PLATINUM NOTES 4 REVIEW PRO
The Surface Laptop 4 solidly beats both the MacBook Pro and the MacBook Air on Cinebench R23 Multi, and that task alone - it lost to both machines on every other test we ran, including all three Geekbench tests, the Puget for Premiere Pro benchmark, and the Premiere Pro export. (16:33 is a slower time than we’ve seen from many Intel models, but that’s expected since AMD chips don’t support Intel’s Quick Sync.) The Laptop 4 also beats multi-core synthetic results we’ve seen from Intel’s top Tiger Lake chips in the MSI Prestige 14 Evo and the Vaio Z, as well as the 16-inch Intel-based MacBook Pro, Intel models max out at a quad-core Core i7-1185G7.īut the more interesting comparison is to the M1 machines. It took 16 minutes and 33 seconds on the video export, where its predecessor took over three hours. Right off the bat, this system is a huge improvement over the Surface Laptop 3. This is a huge improvement over the Surface Laptop 3 It’s all quite confusing, so I recommend visiting Microsoft’s site for yourself to mix and match. You can get a 13.5-inch system with a Core i5 starting at $1,299 (also with 8GB of RAM and 512GB of storage), and a 15-inch system with a Core i7 starting at $1,799 (16GB of RAM, 512GB of storage). The 13.5-inch Laptop 4 is priced more closely to the fanless MacBook Air, starting at $999 for a Ryzen 5 4680U, 8GB of RAM, and 256GB of storage. If you’re not looking to spend that much, you can get the 15-inch Laptop 4 for as low as $1,299 for 8GB of RAM and 256GB of storage, which puts it neck-in-neck with the entry-level MacBook Pro, but with a bigger screen. The most comparable M1 MacBook Pro is also $1,699. In addition to that processor, the 15-inch Surface Laptop 4 I reviewed comes with 16GB of RAM and 512GB of storage. You’ll see that difference reflected in our benchmark results later on. An easy way to think of it is that AMD’s chip has eight all-around-pretty-good cores, while Apple’s chip has four high-performance cores and four weaker cores. Note that the M1 also has eight cores, but those cores aren’t created equal. The 4980U in particular has eight cores, and AMD’s excellent Radeon integrated graphics.

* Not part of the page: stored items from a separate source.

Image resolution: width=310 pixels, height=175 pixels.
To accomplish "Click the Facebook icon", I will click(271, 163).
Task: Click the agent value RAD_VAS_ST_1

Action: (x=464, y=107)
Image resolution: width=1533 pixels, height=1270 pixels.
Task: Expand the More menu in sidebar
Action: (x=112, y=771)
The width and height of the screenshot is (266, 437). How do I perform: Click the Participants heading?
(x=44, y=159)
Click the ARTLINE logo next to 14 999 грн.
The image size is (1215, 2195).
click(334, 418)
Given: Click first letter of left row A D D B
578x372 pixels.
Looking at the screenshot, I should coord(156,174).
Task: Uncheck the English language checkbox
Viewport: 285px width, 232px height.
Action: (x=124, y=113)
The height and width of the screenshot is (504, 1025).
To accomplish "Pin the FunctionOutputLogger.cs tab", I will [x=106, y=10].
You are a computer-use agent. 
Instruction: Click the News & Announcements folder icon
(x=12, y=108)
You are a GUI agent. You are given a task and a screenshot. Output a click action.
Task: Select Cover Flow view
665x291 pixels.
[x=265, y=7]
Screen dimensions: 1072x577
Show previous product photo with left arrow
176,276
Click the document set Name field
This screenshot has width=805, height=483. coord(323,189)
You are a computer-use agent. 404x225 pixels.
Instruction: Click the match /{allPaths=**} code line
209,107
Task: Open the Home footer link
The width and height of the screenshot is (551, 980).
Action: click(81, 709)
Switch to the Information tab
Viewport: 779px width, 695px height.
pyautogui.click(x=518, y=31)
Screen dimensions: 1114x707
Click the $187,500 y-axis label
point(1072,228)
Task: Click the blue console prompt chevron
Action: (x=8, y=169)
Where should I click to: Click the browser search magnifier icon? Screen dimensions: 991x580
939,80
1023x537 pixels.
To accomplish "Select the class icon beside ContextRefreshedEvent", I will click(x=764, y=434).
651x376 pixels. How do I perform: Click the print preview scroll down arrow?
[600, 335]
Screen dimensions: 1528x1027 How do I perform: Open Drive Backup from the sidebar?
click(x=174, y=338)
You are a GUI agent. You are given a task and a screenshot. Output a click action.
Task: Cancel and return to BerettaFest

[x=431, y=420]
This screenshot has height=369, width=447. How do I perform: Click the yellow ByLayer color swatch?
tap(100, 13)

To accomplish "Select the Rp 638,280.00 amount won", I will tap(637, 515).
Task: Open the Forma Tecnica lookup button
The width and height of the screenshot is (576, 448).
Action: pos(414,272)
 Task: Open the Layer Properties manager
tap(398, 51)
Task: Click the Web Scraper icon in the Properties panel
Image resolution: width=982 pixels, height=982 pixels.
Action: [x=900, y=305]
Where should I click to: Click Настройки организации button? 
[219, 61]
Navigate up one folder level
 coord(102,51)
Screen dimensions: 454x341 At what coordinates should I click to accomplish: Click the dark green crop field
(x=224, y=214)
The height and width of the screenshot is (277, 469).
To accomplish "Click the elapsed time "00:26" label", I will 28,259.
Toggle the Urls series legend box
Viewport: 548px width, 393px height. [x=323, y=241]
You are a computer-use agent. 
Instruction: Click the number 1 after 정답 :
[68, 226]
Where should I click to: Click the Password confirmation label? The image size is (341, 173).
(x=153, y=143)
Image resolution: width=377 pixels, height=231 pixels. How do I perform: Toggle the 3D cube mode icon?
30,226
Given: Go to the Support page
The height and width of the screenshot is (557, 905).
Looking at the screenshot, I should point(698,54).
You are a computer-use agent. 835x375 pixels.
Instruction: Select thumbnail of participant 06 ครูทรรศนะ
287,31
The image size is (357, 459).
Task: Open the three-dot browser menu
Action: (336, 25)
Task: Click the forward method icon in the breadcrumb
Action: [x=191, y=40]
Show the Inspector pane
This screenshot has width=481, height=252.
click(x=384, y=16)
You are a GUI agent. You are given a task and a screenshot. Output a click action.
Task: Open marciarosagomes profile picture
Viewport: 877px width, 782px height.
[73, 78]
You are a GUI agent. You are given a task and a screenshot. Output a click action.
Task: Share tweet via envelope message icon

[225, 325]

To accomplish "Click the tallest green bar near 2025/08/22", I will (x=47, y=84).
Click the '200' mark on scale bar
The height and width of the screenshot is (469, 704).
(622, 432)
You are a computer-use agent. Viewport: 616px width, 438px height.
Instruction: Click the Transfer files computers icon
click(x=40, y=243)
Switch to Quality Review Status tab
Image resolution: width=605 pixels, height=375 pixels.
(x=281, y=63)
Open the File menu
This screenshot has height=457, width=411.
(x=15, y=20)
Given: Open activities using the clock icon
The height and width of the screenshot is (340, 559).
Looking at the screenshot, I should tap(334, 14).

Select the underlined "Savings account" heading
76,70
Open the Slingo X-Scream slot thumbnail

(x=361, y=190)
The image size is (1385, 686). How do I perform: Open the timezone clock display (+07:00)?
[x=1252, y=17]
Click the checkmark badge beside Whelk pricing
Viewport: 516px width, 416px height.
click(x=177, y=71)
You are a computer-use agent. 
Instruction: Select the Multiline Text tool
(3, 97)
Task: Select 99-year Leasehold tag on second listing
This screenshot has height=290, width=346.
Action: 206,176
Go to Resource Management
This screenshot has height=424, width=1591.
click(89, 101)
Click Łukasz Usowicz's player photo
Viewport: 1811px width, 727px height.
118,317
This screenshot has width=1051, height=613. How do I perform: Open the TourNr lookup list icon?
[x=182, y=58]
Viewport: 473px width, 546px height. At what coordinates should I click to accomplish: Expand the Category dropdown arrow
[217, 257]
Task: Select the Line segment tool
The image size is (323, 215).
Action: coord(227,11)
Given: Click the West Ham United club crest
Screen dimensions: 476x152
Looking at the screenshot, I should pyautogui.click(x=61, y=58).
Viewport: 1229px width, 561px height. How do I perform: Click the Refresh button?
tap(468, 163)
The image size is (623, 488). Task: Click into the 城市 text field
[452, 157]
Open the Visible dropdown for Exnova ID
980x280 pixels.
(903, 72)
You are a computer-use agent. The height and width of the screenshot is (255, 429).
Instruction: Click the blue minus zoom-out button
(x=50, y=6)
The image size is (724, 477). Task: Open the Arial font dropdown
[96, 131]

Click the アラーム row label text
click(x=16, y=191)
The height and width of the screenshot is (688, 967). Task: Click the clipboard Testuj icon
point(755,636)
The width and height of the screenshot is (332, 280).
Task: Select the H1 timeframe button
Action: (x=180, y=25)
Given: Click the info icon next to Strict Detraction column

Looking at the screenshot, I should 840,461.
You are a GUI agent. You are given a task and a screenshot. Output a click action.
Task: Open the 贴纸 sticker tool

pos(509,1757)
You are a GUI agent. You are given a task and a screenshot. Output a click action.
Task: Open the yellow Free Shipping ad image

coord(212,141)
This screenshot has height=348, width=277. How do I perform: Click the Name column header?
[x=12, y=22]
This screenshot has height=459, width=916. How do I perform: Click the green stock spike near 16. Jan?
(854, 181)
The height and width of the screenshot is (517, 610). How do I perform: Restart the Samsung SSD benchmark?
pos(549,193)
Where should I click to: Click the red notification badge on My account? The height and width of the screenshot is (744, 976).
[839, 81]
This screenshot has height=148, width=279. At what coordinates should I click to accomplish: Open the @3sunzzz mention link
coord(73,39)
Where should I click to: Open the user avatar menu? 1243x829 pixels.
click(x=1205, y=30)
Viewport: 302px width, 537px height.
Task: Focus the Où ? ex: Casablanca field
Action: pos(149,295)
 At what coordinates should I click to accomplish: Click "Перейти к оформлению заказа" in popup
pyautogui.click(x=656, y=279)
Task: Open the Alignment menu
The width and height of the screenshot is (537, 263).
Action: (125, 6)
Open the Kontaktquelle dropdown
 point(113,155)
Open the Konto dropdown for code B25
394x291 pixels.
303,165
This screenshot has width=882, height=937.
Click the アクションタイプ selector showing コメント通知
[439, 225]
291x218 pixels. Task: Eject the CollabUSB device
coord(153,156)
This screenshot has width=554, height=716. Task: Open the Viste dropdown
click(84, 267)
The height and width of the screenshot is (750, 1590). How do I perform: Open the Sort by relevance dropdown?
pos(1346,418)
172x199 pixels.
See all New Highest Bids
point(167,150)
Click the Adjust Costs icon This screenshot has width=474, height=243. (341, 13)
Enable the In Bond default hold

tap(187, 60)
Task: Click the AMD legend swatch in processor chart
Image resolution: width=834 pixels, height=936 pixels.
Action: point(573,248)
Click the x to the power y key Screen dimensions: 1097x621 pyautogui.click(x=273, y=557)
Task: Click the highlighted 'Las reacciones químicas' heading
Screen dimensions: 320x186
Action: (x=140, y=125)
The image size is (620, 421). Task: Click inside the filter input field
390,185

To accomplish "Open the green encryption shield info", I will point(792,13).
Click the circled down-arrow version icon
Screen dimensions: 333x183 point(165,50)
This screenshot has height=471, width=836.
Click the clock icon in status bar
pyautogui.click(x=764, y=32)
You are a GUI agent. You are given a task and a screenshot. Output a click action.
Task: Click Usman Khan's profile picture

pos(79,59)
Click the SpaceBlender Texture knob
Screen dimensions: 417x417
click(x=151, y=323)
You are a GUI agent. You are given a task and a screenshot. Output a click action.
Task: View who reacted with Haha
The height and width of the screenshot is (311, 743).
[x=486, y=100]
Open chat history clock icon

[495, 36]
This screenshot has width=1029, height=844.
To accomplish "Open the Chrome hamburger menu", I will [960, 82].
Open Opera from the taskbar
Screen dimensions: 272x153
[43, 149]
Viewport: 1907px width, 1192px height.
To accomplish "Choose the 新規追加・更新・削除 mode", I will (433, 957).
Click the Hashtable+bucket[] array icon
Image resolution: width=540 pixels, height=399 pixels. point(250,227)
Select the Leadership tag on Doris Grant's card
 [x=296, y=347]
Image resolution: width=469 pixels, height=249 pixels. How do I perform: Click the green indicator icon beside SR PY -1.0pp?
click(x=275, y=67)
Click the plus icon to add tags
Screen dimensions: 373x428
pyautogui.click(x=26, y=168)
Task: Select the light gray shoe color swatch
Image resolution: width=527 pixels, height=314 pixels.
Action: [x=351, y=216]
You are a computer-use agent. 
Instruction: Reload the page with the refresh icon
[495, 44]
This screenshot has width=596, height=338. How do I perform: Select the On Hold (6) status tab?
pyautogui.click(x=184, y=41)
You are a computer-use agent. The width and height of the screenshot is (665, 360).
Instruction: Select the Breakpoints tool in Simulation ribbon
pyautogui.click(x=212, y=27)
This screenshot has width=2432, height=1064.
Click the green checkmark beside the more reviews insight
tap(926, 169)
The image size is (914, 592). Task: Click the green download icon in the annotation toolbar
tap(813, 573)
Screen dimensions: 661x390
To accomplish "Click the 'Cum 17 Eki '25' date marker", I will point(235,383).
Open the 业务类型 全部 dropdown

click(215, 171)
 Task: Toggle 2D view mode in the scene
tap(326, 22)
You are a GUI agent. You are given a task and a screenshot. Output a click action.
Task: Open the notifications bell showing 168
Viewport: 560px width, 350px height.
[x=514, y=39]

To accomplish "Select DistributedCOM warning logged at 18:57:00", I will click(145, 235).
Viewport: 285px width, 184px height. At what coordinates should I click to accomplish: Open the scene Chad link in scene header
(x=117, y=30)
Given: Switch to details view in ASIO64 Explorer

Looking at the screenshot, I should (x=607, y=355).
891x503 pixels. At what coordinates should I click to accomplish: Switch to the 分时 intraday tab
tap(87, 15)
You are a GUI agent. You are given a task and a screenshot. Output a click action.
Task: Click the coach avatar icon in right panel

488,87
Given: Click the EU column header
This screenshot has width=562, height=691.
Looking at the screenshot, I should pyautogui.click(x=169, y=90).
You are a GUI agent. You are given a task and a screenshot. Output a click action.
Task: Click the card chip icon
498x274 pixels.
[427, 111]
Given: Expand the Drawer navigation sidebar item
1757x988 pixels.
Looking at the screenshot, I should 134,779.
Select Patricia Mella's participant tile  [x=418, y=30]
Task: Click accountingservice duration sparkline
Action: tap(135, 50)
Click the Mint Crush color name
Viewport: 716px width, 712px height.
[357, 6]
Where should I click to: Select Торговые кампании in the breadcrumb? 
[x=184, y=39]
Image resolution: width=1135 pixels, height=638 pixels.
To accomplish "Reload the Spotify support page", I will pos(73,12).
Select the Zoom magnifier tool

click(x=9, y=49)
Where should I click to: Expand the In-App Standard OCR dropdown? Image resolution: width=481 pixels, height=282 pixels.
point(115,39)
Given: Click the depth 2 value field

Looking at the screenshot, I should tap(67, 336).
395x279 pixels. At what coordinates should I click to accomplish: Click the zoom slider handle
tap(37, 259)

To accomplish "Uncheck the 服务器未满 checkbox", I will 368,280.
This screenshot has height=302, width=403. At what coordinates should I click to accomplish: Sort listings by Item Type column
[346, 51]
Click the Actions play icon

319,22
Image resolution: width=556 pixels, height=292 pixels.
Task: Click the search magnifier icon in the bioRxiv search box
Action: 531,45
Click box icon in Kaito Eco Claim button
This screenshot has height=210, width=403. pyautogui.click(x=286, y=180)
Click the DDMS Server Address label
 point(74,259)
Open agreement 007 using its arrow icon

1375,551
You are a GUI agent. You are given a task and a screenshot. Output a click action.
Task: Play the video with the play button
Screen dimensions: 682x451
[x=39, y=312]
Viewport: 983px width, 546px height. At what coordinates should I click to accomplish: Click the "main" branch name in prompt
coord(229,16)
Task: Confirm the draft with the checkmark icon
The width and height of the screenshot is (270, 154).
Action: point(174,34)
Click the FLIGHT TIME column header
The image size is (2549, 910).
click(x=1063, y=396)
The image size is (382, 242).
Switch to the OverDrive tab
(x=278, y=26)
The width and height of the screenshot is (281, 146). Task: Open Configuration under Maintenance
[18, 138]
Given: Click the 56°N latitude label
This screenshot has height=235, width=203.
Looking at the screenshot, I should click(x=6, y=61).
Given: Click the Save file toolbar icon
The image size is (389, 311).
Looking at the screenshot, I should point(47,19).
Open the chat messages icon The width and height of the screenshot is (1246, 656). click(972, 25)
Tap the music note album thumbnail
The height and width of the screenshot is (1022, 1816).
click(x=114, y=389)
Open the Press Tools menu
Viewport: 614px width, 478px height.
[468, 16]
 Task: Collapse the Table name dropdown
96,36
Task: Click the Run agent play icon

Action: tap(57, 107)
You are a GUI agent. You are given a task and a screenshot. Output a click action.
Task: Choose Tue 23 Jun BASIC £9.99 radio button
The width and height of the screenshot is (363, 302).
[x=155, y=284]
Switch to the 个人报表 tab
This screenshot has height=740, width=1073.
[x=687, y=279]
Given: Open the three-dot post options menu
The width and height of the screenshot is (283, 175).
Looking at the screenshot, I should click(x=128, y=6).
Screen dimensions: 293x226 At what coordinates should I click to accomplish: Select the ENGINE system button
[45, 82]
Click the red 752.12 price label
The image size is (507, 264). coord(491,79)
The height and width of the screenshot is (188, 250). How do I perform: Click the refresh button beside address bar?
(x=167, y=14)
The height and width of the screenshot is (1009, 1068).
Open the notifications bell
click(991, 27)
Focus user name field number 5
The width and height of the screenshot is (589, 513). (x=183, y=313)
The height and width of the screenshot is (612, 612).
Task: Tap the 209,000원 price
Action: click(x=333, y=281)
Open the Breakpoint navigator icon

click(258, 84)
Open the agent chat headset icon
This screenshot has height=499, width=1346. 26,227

Ryzen 4000 chips outperform Intel’s 10th Gen Comet Lake processors across the board. Of course, that doesn’t make the Ryzen 7 4980U a bad chip. It’s disappointing to see that the Surface is still using older Ryzen chips But that may not matter to Surface Laptop 4 buyers - at least, not yet. For the most part, it’s still not quite as good. So my big question when looking at AMD’s new Ryzen 7 Surface Edition (also known as the AMD Ryzen 7 4980U Microsoft Surface Edition because of course it is) is: Does it beat Apple’s M1?
PLATINUM NOTES 4 REVIEW UPGRADE
But more importantly, there’s another company out there that recently made a huge chip upgrade to its flagship models, which has left most other 2020 chip upgrades in the dust: Apple, with its Arm-based M1. For one, the Laptop 3 set a low performance bar - it had mediocre battery life, and couldn’t even play a 4K 60FPS video without stuttering, so even a competent budget laptop would blow that out of the water. But my priority wasn’t to compare the 15-inch Surface Laptop 4 that we received to its predecessor. So this review will largely focus on the new system’s performance. Microsoft promised that these improvements would deliver significantly better performance and battery life than the previous Surface generation. You can configure both the 13.5-inch and 15-inch Surface Laptop models with either Intel’s 11th-Gen processors or AMD’s Ryzen 4000 processors. But you get the same 3:2 touchscreen, the same port selection, and the same design. Sure, there are differences here and there: the Laptop 4 is ever-so-slightly thinner, and there’s a new “Ice Blue” color option. In look and feel, very little has changed from the last generation. On paper, the Surface Laptop 4 is a Surface Laptop 3 with better chips.